Untuk periode 2010 hingga 2018, studi ini mengidentifikasi uang dengan nilai total USD 19,7 miliar yang disediakan oleh bank untuk kegiatan produksi minyak sawit dari 25 grup bisnis yang dikendalikan taipan yang dipelajari dalam laporan ini. Pada periode yang sama, bank investasi telah menerbitkan saham dan obligasi untuk kegiatan produksi minyak sawit dari 25 grup bisnis ini dengan nilai total USD 8,0 miliar. Ini artinya bank telah membantu perusahaan untuk menarik dana sejumlah tersebut dari para investor.

Pemodal Asia mendominasi pembiayaan 25 kelompok ini. Bank-bank terpenting yang menyediakan pinjaman bank bagi grup bisnis para taipan yang dapat kami identifikasi adalah Oversea-Chinese Banking Corporation (Singapura), CIMB Group (Malaysia), Malayan Banking (Malaysia), Bank Negara Indonesia (Indonesia) dan Bank Mandiri (Indonesia). Bank-bank Eropa yang paling penting adalah Credit Suisse (Swiss), Rabobank (Belanda) dan BNP Paribas (Prancis). Bank Amerika yang paling penting adalah Citigroup.

Senarai di atas termaktub dalam Riset Jilid II 2018: Kuasa Taipan Kelapa Sawit di Indonesia yang diterbitkan oleh TuK INDONESIA hari ini di Jakarta. Riset ini perkembangan performa para taipan atas penguasaan lahan sawit dari riset jili I yang terbit pertama kali pada 2014.

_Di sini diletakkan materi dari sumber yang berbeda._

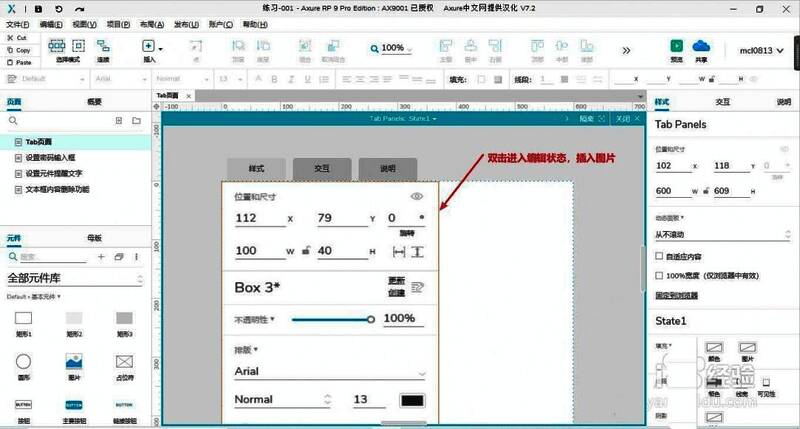Viewport: 800px width, 429px height.
Task: Select the Connect tool in the toolbar
Action: pyautogui.click(x=103, y=47)
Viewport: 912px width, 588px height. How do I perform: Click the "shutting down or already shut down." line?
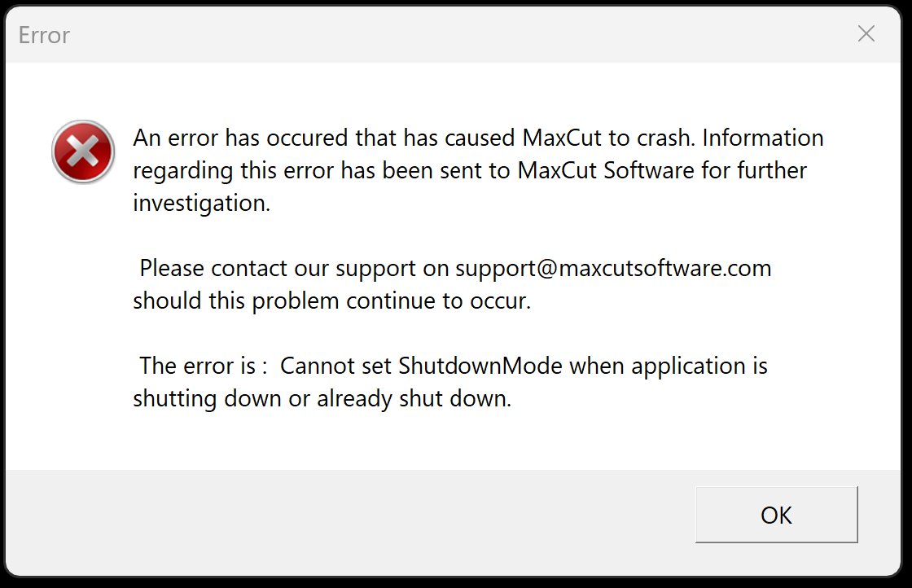click(322, 398)
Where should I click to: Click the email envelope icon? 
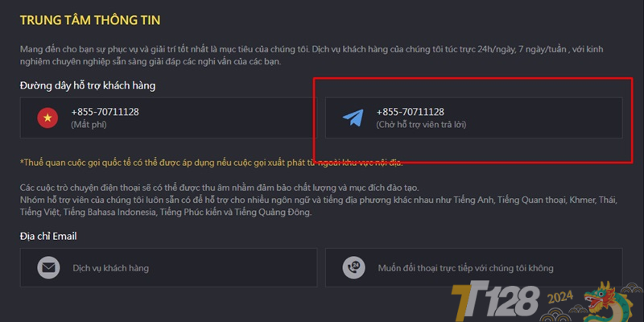[x=48, y=268]
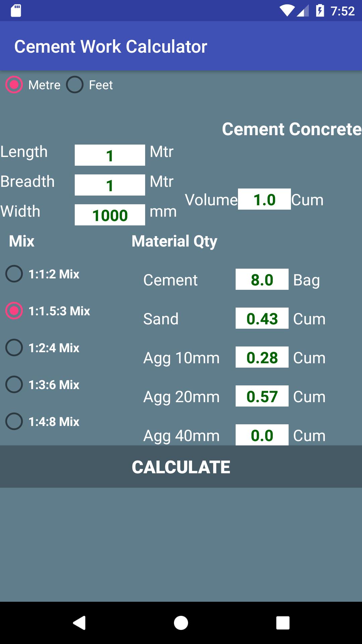Tap the battery charging icon
Image resolution: width=362 pixels, height=644 pixels.
click(x=321, y=10)
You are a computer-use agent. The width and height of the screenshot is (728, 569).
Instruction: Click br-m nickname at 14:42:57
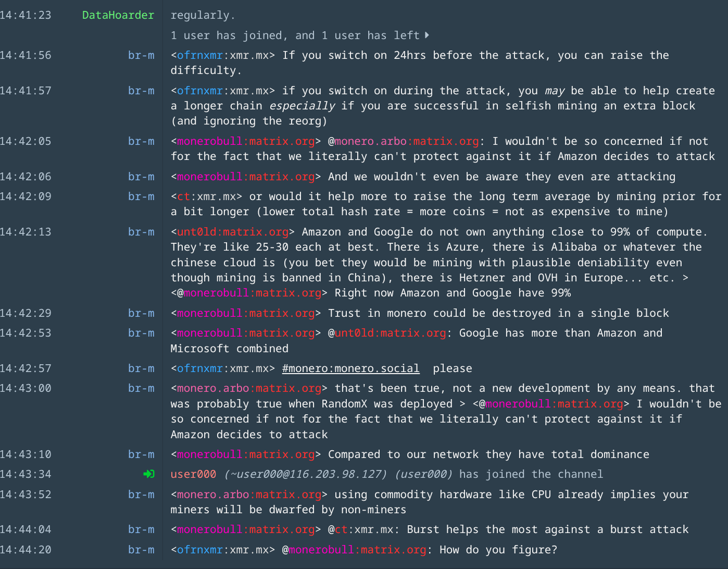tap(141, 368)
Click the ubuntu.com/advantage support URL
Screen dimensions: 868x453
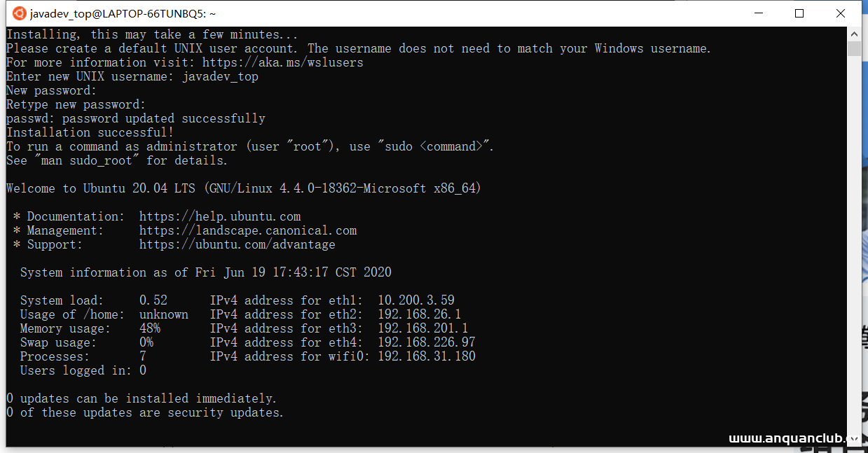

Laporan riset jilid II menunjukkan perkembangan penguasaan lahan sawit yang dikendalikan oleh 25 taipan. Sawit Indonesia (yang sudah ditanami) menurut laporan ini luasnya 12,3 juta ha. Dari luasan tersebut 3,4 jutanya adalah milik 25 grup bisnis yang dikuasai taipan. Total luasan lahan milik 25 grup bisnis para taipan adalah 5,8 juta hektar dan 3,4 juta hektar tertanam dan 2,4 juta hektar yang belum tertanam.

Lima  teratas grup dengan kemampuan menanam tertinggi adalah:  Royal Golden Eagle, Batu Kawan, Harita, Darmex dan pada tempat yang kelima diduduki oleh tiga (3) grup, yaitu:  SMART, Gozco dan Salim.

Grup dengan kemampuan menanam terendah adalah: IOI, Austindo, Kencana, Boon Siew, dan Tiga Pilar Sejahtera. Grup dengan realisasi plasma tertinggi: Sampoerna, RGE, Harita, Salim dan DSN, Jardine dan Sungai Budi.

Area yang ditanami kelapa sawit di Indonesia meningkat sebesar 82% dalam sepuluh tahun terakhir, dari 6,8 juta hektar pada 2007 menjadi 12,3 juta hektar pada 2017. Ini setara dengan peningkatan 550.000 hektar per tahun. “Ini berarti bahwa area hampir seluas Pulau Bali terus menerus dikonversi menjadi perkebunan kelapa sawit setiap tahunnya,” kata Rahmawati.

Selama empat tahun terakhir, dari 2013 hingga 2017, pertumbuhan sektor ini hanya sedikit lebih rendah: area yang ditanami kelapa sawit masih mengalami peningkatan sebesar 460.000 hektar per tahun. Wilayah kelapa sawit Indonesia didistribusikan di berbagai provinsi di Indonesia dan di mana pertumbuhan terbesar terjadi dalam empat tahun terakhir, yaitu: Kalimantan Barat, diikuti oleh Kalimantan Timur dan Riau.